Ces GIMF sont dirigés par des étudiants et appuyés par le corps professoral. Ils ont pour but de promouvoir la médecine familiale comme choix de carrière auprès des étudiants en médecine6. Ils organisent des activités comme des conférences prononcées par des médecins de famille, des programmes de mentorat sous l’égide de résidents et de médecins actifs en médecine familiale, ainsi que des ateliers sur la recherche et les habiletés cliniques. En informant les étudiants des possibilités en médecine familiale par l’intermédiaire des GIMF, ils sont mieux sensibilisés à la diversité des choix de carrière. Les GIMF peuvent recevoir des fonds pour ce faire.
Notre expérience à l’Université McGill à Montréal, au Québec, démontre que les GIMF pourraient être efficaces pour susciter plus d’intérêt à l’endroit de la médecine familiale chez les étudiants et pourraient avoir contribué à la récente tendance à la hausse du nombre d’étudiants qui choisissent une résidence en médecine familiale. Par ailleurs, les données probantes étayant cette conclusion sont peu nombreuses. Des recherches sur l’efficacité des GIMF pourraient confirmer leur influence sur le choix des étudiants en médecine de la médecine familiale et valider leur rentabilité.
Effacer les stigmates
Reconnaissant la nécessité de telles recherches, la direction de l’Université McGill a entrepris un sondage préliminaire auprès d’un groupe d’étudiants en médecine de première et deuxième années, avant et après leur participation à une séance du GIMF durant l’année universitaire. La séance comportait une présentation audiovisuelle dont le titre traduit se lirait comme suit: La médecine familiale: Tout ce que vous vouliez savoir, mais sur quoi vous n’en connaissiez pas assez pour poser des questions.
Cette présentation interactive de 20 minutes, donnée par l’un des auteurs (E.C.), résident en médecine familiale à l’époque, portait sur les méprises fréquentes à propos des médecins de famille, expliquant qu’ils peuvent travailler en médecine d’urgence, et qu’ils font des interventions obstétricales et dispensent des soins pédiatriques de première ligne. La présentation insistait aussi sur les raisons positives de choisir la médecine familiale (comme celles liées au mode de vie, à la flexibilité et aux soins à la personne dans son ensemble), ainsi que sur les satisfactions et les défis propres aux médecins de famille de nos jours. Notre sondage a révélé qu’une brève intervention peu coûteuse pouvait mieux faire connaître aux étudiants l’envergure et la portée de la médecine familiale. Par exemple, le nombre d’étudiants qui savaient que la majorité des services d’urgence au Canada avaient comme personnel des médecins de famille est passé de 62% avant la présentation à 91% après celle-ci. De plus, avant la présentation, seulement 58% des participants savaient que les médecins de famille pouvaient travailler dans les unités desoins intensifs néonatals; cette proportion est passée à 91% après.

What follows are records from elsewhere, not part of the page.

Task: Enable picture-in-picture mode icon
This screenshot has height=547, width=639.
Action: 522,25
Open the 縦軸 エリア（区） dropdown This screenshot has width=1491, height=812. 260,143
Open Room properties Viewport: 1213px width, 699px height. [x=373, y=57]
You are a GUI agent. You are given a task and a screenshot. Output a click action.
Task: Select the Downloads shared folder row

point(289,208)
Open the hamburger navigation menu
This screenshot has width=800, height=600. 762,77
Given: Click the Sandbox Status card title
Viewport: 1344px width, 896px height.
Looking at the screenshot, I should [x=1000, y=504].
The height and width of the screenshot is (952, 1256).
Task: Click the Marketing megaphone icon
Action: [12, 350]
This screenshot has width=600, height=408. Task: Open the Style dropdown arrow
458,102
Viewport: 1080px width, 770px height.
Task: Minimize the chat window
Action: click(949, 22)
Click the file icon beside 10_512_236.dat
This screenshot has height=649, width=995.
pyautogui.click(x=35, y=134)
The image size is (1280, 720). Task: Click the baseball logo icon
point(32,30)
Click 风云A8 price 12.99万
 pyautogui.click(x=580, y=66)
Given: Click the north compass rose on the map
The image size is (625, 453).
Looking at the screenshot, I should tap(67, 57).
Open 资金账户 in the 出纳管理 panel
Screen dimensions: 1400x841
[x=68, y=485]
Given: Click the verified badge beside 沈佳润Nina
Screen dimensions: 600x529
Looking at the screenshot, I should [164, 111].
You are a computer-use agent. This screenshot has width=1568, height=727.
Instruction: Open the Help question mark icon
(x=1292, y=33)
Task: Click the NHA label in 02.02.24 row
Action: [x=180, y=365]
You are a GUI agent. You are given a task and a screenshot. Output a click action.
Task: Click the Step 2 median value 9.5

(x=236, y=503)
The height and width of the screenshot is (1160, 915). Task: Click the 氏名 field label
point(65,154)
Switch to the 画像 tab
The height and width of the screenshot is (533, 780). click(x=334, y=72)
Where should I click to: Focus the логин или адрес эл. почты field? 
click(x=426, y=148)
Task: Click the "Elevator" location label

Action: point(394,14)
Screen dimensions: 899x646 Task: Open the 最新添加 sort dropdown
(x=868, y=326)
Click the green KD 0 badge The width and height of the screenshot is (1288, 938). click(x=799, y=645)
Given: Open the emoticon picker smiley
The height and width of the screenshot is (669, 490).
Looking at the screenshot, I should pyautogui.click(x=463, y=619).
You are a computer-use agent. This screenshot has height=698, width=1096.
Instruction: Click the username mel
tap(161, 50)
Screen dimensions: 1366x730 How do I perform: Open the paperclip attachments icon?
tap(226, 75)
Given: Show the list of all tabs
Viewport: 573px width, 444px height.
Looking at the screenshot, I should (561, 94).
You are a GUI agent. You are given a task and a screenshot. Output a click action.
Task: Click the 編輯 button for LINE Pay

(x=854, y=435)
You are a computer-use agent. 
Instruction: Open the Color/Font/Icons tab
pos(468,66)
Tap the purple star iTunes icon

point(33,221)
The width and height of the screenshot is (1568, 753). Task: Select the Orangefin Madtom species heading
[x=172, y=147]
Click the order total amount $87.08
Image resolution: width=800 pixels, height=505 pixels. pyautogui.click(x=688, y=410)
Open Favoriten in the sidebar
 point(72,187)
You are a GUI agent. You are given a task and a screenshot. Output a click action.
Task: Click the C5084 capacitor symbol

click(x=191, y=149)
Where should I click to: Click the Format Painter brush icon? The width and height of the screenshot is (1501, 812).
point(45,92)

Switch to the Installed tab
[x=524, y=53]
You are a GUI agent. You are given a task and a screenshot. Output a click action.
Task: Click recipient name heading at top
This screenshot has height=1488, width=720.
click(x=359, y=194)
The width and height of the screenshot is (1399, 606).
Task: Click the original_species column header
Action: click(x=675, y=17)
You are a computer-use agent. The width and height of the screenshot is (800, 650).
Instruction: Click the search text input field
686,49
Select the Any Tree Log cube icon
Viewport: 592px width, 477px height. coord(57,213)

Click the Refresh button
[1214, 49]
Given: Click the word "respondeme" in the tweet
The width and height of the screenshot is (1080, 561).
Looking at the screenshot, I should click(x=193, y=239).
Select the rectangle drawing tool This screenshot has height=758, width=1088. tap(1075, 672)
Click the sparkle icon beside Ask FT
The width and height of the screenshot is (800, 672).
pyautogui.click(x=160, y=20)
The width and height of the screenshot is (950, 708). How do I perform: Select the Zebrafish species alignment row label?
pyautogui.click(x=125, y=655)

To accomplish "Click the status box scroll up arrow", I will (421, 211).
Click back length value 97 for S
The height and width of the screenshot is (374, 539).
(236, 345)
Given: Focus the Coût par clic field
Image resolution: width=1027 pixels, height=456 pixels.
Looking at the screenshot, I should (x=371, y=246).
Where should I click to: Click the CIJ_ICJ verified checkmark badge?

Il reste à savoir si cette plus grande sensibilisation s’est traduite par un intérêt accru. Des études semblables dans d’autres universités pourraient jeter plus de lumière sur le rôle des GIMF dans le règlement de la pénurie de médecins de famille au Canada. Un dérivé de cette initiative pourrait prendre la forme de possibilités pour les étudiants en médecine et les résidents en médecine familiale d’effectuer des recherches selon une méthodologie reconnue, ce qui contribuerait en retour à leur formation en tant que futurs cliniciens-chercheurs.